A plane made its final approach overhead, the noise drowning the hum of the refrigerator and a distant lawn mower. I sat down gingerly on one of the kitchen chairs and tried to think.

The sequence of calls Jana had made yesterday: she’d called 911 to report me to the police. She’d called Crawford, Mead. And then she’d booked a flight and fled town as fast as possible.

What had made her run? Me, with my news that her lover had been murdered, had that scared her into bolting? Or had it been her conversation with Crawford, Mead?

Miles Wuchnik had done occasional freelance work for the firm. Eloise Napier and her rodent-looking pal, Louis Ormond, had denied using Wuchnik recently, but this phone record made them look like a couple of liars. Wuchnik had gotten Xavier to let him into the locked wing, and somehow, Xavier had found out that Wuchnik was doing it for my ex’s firm. On behalf of a mystery client.

If I called Crawford, Mead, I wanted to make sure I had a good escape route planned. Maybe I could hole up in the Umbrian hills, where my mother’s father had hidden during the war.

I drove slowly back to the city, concentrating on the traffic, looking for anyone who might be staying close to me. I thought I was clean. I stayed south, returning to the University of Chicago. The closest parking was half a mile from campus, nothing when you’re fresh and the air is, too, but a wilting walk in the muggy late-morning.

I found the Slavic languages and literature department. The young man working the reception desk reluctantly put aside the thick volume he was reading when I said hello for the third time. He unwrapped himself from his chair to see what I wanted, proving to be such a tall, thin stick of a guy that I wondered how blood made it from his feet to his brain. I showed him the Cyrillic aerograms, explaining I was hoping to get them translated. He brightened: he was a graduate student in Russian literature; he could do the work in an evening. We agreed on a hundred dollars, but he waved aside my offer to give him half up front.

“Send me a check when I’ve finished. Just write down your phone number and your e-mail for me.”

He made copies of the letters for me on a machine behind him and was coiled back in his chair over his book—in Russian—before I’d left. It made me wistful to see someone so deeply in love with the written word that money seemed not to matter to him. So different from the world where I spend most of my time, filled with the dying or the lying.

Back in my office, I stared blankly at the database giving me the list of inmates in Ruhetal’s forensic wing.

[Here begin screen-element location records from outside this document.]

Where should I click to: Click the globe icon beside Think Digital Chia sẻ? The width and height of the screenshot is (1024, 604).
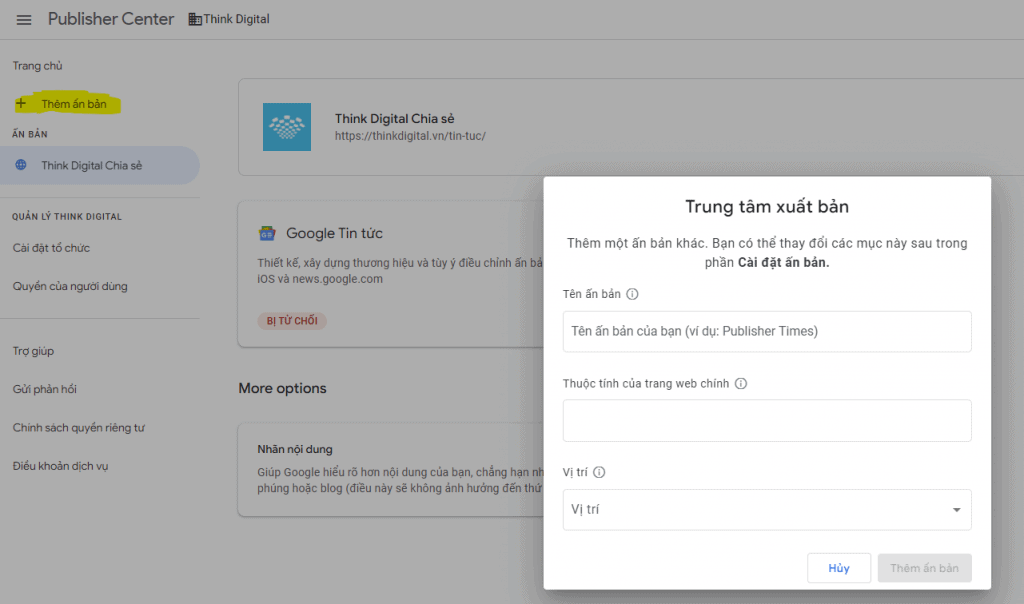point(21,166)
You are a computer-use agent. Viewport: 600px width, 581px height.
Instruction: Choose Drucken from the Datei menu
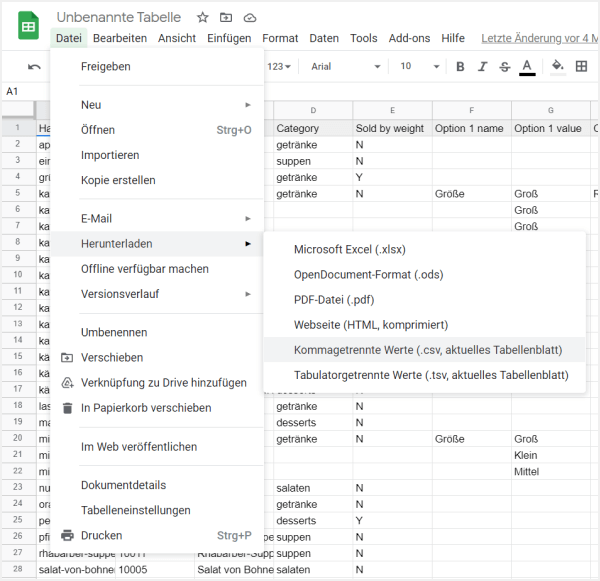tap(104, 535)
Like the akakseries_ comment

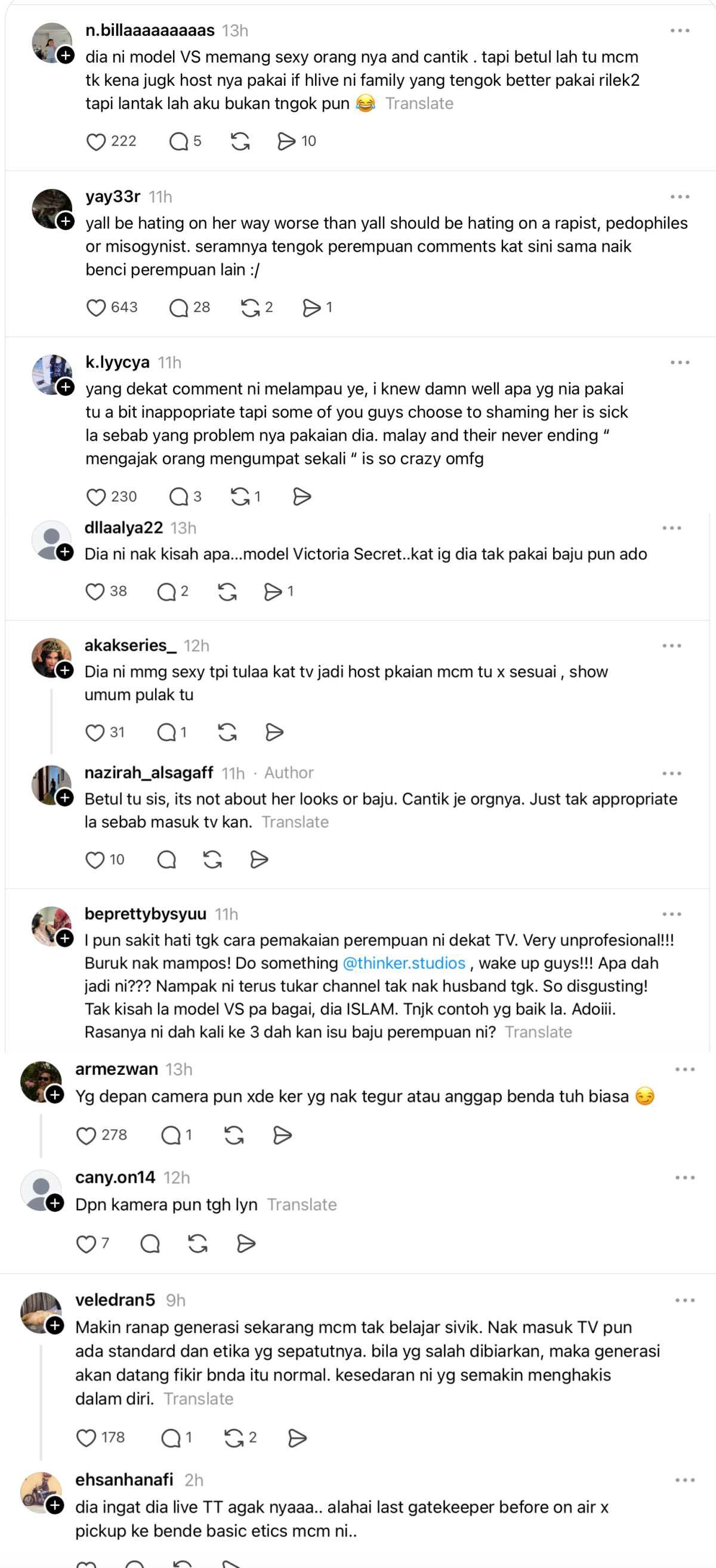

The Umbrian hills hadn’t really kept my mother’s father safe—there are always neighbors like the women on Jana Shatka’s street who know what you’re doing, and inevitably, one of them will betray you, in exchange for safety, or money, or, in wartime, for a little extra food. Perhaps that was Chaim Salanter’s wartime secret—not the grand plots that Wade Lawlor wove around him but something he was too ashamed to admit now.

Salanter had encased himself in a vast fortune here in the New World, but it hadn’t been enough to protect his granddaughter. I sat up abruptly. Whoever had doped her and put her in the trunk of the Camaro to suffocate would have no qualms about going into her hospital room and putting something nasty into her IV.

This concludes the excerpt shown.